Sunday 1 April 2012

Ok - It's not 24 hours but I got bored and decided to carry on from where I left off  (Hey - whose writting this blog anyway! ;) )

Ok so here we are. We can take on anybody to replace a full wage earner when they leave - and pay them sh*t. We can work them for 32 hours a week, pay them £64 for thier trouble and dump them after 6 months to replace them with new ones. We can hold down wages and bugger around with working conditions until the people we currently employ at £6.10 per hour (minimum wage) get pissed and leave - and then replace them with cheap labour in the form of people who, if they  have the balls to kick up, stand the very real chance of loosing all thier income via loss of benefits. We can enrich ourselves via this form of wage-slave labour and simultaneously benefit from the downward pressure it exerts on wages and the fear it engenders about thier futures in the ones we already employ. Woah.... this is getting good!

Now lets see what this does to society as a whole. Well for starters we all live (or have done to date at least) with the fundamental assumption that if we work, we will get paid fairly and at the going rate for the work which we do. There have been systems in the past where people have been put to work under threat of punitive reprisals if they complain, for way less than the going (or indeed livable) rate of the day - but these systems normally come under the term of slavery and we don't want to use that word here! The first and painfully obvious result of this misconcieved, ill-executed scheme (four related ones in fact) is that it undermines a 'real' job (ie one that pays at least minimum wage) every time an employer does what mine are considering. For every clown forced into work at £2 per hour a fully paying job goes to the wall - but hey, perhaps this is what 'they' want. There have always been elements of society for whom minimum wage is anathema, and it seems now they may at last have found the way to circumvent it legally. Why was the person at the job centre unable to tell me anything about the criterea an employer had to satisfy - maybe because their aren't any? Why could I find no information 'online' - maybe because their isn't any. Perhaps if you are going to undermine one of the fundamental rights of our society - a fair days work for a fair days pay - you might not want to shout to loudly about it.

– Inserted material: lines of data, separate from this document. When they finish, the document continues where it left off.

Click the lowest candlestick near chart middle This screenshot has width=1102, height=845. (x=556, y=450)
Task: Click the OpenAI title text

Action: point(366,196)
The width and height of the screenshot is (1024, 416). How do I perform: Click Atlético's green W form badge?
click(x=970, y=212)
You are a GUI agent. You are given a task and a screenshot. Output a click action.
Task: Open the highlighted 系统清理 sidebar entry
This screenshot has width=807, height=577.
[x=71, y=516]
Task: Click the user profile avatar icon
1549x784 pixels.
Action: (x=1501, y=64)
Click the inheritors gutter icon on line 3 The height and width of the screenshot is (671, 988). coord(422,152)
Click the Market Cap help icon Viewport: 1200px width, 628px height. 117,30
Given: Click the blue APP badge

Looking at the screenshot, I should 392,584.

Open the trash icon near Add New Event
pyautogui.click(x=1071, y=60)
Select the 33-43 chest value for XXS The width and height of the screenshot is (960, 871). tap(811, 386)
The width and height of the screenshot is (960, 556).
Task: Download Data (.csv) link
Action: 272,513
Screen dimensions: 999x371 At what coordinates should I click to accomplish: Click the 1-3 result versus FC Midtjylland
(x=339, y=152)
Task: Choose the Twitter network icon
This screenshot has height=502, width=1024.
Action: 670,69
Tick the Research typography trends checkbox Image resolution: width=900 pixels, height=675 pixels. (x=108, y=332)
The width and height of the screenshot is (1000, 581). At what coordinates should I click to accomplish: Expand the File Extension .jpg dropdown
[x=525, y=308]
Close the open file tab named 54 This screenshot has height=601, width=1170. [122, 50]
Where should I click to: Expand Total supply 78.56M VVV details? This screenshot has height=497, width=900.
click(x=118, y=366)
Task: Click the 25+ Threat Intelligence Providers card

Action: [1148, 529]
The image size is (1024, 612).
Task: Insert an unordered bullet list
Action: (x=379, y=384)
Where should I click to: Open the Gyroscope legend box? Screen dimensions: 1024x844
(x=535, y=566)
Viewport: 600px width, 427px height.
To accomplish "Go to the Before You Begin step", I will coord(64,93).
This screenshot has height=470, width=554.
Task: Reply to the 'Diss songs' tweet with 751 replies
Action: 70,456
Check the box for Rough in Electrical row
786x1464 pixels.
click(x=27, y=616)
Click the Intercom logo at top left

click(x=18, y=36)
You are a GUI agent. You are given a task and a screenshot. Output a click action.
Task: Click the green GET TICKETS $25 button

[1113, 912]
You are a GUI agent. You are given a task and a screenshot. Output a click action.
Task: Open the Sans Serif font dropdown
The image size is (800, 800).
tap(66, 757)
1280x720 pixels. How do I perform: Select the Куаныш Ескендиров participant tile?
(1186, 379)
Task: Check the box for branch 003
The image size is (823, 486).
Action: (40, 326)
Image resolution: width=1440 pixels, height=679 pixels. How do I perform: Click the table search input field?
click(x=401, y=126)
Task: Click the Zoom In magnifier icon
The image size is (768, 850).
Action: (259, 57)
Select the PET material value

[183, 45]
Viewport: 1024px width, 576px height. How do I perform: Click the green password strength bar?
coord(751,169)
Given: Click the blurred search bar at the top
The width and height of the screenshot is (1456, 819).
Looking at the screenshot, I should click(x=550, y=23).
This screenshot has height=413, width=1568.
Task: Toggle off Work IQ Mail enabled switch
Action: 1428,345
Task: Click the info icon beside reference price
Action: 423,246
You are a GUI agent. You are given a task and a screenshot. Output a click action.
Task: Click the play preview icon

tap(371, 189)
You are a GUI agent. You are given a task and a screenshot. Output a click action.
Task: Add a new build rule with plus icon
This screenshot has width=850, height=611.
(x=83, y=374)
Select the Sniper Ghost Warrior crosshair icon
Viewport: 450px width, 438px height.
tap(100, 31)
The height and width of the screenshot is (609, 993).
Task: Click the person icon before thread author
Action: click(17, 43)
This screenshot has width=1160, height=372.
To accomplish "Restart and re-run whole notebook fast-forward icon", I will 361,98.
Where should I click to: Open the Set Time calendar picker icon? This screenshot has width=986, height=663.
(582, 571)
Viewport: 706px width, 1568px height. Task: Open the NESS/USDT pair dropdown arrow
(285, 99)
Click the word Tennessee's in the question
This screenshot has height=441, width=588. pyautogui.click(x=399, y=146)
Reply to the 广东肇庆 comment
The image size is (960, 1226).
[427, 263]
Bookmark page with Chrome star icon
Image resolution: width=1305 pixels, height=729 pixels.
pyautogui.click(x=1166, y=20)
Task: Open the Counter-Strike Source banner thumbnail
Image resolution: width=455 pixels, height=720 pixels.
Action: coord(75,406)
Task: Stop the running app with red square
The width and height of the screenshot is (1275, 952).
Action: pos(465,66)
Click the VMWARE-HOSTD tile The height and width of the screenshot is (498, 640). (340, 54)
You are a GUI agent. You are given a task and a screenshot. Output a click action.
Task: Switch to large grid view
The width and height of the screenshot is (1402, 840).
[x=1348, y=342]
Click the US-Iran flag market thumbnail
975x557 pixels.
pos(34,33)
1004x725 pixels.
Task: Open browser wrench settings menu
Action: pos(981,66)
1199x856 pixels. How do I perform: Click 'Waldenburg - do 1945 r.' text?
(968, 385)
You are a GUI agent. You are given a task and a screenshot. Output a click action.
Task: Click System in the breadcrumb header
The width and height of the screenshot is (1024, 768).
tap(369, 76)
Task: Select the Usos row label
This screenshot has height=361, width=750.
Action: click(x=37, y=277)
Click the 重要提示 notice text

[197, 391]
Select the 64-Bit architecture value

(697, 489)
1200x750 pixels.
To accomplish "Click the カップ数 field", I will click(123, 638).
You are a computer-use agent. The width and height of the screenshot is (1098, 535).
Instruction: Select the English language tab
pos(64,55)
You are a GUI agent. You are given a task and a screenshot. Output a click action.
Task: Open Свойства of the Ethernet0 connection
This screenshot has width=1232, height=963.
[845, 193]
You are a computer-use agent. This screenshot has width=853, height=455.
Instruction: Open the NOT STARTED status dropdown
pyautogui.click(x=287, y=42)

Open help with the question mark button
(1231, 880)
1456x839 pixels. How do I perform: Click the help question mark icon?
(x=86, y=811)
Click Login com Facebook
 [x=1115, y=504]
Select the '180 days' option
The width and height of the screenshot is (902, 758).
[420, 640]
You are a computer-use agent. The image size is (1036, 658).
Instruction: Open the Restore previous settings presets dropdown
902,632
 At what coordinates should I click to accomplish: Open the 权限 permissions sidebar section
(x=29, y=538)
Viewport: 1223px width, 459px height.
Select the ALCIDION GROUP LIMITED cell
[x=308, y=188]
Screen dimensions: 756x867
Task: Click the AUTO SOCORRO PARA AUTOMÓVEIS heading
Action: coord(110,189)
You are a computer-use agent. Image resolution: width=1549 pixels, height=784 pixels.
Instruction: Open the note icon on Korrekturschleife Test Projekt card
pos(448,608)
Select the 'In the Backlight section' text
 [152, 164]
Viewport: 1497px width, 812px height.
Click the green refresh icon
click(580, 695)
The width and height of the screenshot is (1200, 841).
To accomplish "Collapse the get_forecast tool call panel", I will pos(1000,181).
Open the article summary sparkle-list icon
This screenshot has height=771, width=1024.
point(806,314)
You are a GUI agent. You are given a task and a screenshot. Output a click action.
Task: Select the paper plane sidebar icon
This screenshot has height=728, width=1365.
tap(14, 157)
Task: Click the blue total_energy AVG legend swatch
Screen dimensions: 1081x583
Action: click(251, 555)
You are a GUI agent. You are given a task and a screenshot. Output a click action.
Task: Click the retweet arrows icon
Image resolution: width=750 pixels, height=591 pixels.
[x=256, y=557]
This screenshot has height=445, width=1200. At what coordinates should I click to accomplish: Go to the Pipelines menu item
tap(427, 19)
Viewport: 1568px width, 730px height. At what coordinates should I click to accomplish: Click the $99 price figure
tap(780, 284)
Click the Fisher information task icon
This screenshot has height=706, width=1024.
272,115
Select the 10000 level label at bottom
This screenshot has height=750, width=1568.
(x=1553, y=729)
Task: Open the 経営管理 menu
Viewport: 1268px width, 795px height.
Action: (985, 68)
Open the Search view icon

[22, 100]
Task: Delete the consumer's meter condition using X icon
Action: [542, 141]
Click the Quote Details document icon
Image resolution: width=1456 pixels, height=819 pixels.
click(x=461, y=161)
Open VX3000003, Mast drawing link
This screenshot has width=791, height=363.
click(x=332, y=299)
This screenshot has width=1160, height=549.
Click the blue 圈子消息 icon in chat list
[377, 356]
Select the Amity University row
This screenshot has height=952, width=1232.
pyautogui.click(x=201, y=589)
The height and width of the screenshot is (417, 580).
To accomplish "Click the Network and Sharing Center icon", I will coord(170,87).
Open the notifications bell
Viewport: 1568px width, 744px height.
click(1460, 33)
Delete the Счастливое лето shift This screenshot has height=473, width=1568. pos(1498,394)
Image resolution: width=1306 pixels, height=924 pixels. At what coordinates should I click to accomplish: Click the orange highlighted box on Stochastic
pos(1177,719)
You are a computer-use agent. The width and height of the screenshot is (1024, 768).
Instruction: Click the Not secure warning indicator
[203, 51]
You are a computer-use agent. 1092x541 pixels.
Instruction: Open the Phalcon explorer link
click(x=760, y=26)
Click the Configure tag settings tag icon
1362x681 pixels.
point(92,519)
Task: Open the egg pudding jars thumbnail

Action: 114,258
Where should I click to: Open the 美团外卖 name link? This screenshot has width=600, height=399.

The second thing that this does - and some people might not like this point of view - is it allows all of the dead -beat parasites who are prepared to sit on their backsides and do sh*t while the rest of us support them to justifiably do so! This is a 'Get Out Of Jail Free' card for them which they will use mercilessly to continue to avoid doing any work - and the rest of us will not be able to say anything about it because they will be right!

For us who work at the bottom end of the 'status pyramid' it means don't expect a wage rise anytime soon - you just became an expensive luxury to your boss and he may well decide he don't need expensive luxuries some time in the pretty damn near future!

Now all this stuff may seem pretty deep (and to be frank a bit boring guys), but do me a favour - stay with me. Never forget that when we work for wages we sell our labour, not our souls. The minute you walk out of that place you are the equal of anybody in it including your top, top, top boss. He want's a bar of chocolate - he pays. He want's to go to the cinema - he pays. He want's your labour to make him richer - HE PAYS! This is such a fundamental right that to interfer with it in the way the 'work-experience' scheme does, is to cut to the very heart of what we in the UK know as our society. It's never been massively fair - but hell, it's never been that unfair. You've never been able to force someone to work for next to nothing and then discard them like a used cigarette butt when you have finished with them - at least not in the recent past you haven't, but it seems that this is about to change.

Interestingly the Americans have long had the 'free-intern' system in place which restricts the acess of those from lower social backgrounds into certain areas. In this system you get your degree in some area - say Law - and then in order to get work you have to give your services free to the proffession for a year or so before anyone will give you a paid job. As your own financial rescources will be the only thing to support you over this period, chances are that if you aint rich or your parents aint, then you can't afford this period of unpaid work. Hence your CV will not show the requsite year of internship - and no-one will employ you. The Qeen herself recently showed her own distaste for this system of holding back people from 'the wrong backgrounds' by advertising for 'a paid internship' at Buck House! Good on her - that's a start at least. Perhaps now she'll take a look at the other end of the scale and show a similar dissaproval of making the low end workers perform thier 'menial' duties for less and less of a living wage!